Deze planten kunnen groot worden (meer dan 36 centimeter lang) en grotere planten kunnen enigszins brosse stengels hebben. Zet grotere planten op om schade aan hun wandelstokken te voorkomen, omdat het gebladerte zeer aantrekkelijk is. Verpot in het vroege voorjaar, net als de eerste vloed van nieuwe groei verschijnt. Probeer echter niet om een ​​plant in bloei te verpotten, omdat de schok de bloei zal verkorten.

rassen

De engelenvleugelbegonia is een Begonia x corallina en heeft gediend als basis voor een uitgebreid, langdurig hybridiseringsprogramma. Als gevolg hiervan zijn er tientallen genoemde hybriden, evenals verschillende soorten die losjes in de categorie riet-type vallen. Zoek naar hybriden met aantrekkelijke bladeren en veel ongeopende bloemen.
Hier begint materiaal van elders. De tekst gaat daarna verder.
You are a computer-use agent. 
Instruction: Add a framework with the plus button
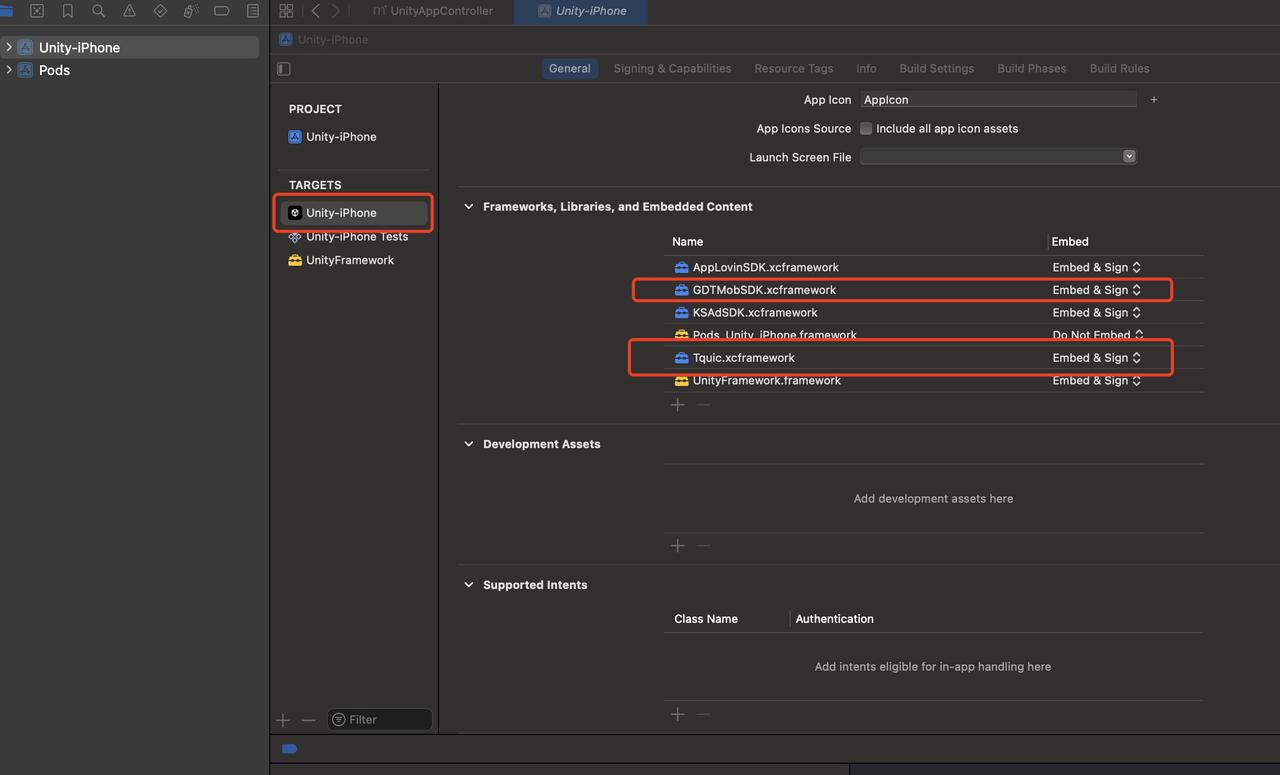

Favorieten zijn de "Lucerna" en "Carriere." Alle engelenvleugelbegonia's hebben vergelijkbare teeltvereisten, dus behandel ze allemaal hetzelfde. De drakenvleugelbegonia (gebaseerd op B. descoleana ) is een soortgelijke rietachtige begonia die gedijt op dezelfde behandeling als engelenvleugelbegonia's.

Kwekers Tips

Terwijl andere begonia's misschien een zorgvuldiger aanraking vereisen, lijken de engelenvleugelbegonia's perfect geschikt voor binnenteelt, mits je ze de warmte en vochtigheid kunt geven die ze nodig hebben. In de winter kunnen ze zelfs wat direct zonlicht verdragen en zien ze er geweldig uit op een vensterbank met een verzameling winterbloeiende planten (inclusief de Rieger-begonia).

Om je verzameling vers te houden, neem je elke lente stekken en gooi je langbenige volwassen planten weg - ze hebben de neiging om langbenig te zijn als de omstandigheden minder dan ideaal zijn, vooral als ze koud en tochtig zijn.